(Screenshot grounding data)
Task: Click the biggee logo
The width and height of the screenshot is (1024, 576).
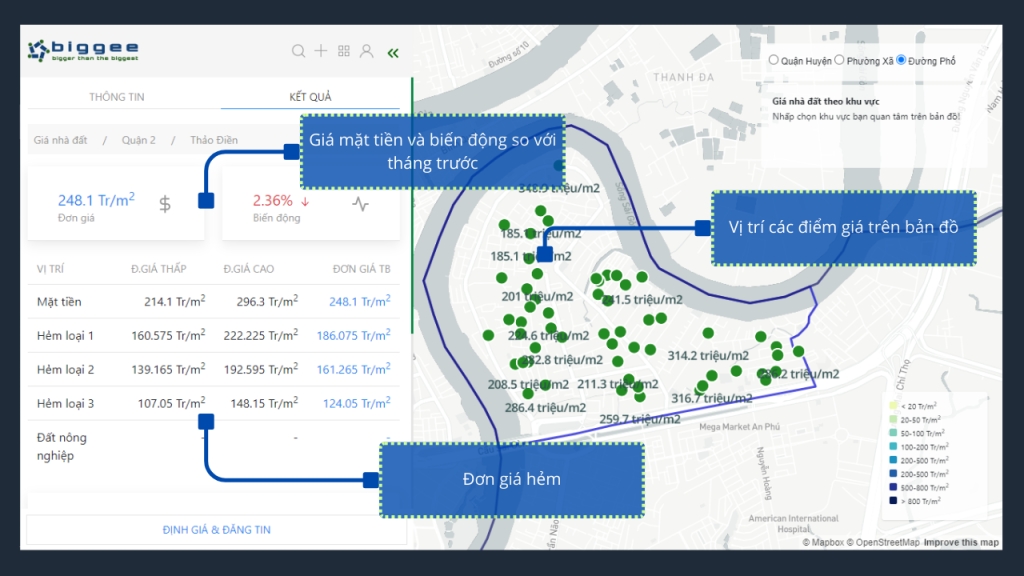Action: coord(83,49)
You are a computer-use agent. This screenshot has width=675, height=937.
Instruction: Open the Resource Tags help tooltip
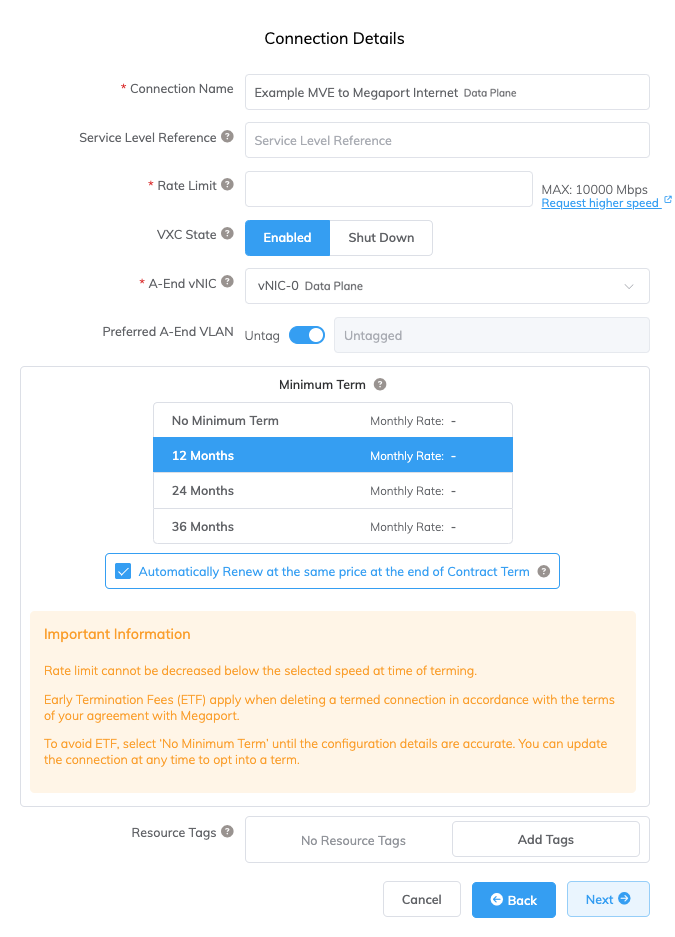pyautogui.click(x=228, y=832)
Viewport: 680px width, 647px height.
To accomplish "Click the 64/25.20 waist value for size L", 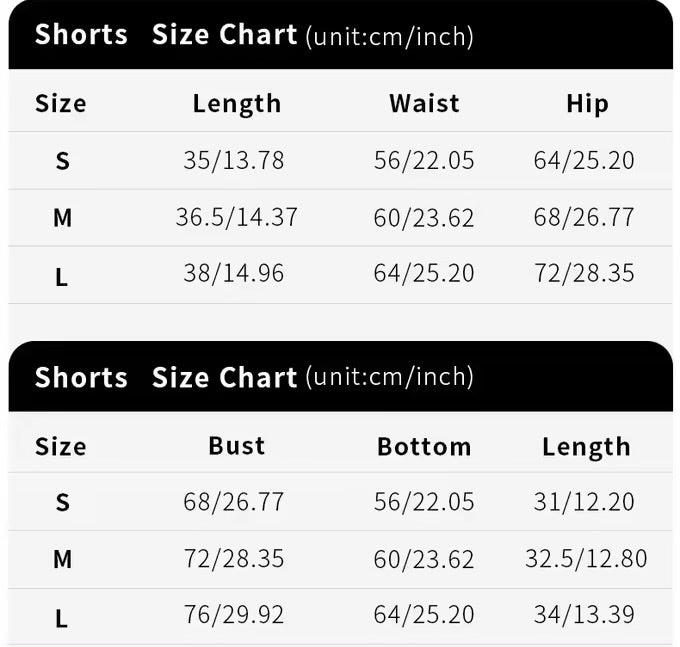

* _REQUIREMENT_
Every line from the one with "Viewport: 680px width, 647px height." through the last line of the data must be copied exactly. Leave the pictures out.

* _EXERCISE ANSWER_
Viewport: 680px width, 647px height.
To accomplish "Click the 64/25.20 waist value for size L", 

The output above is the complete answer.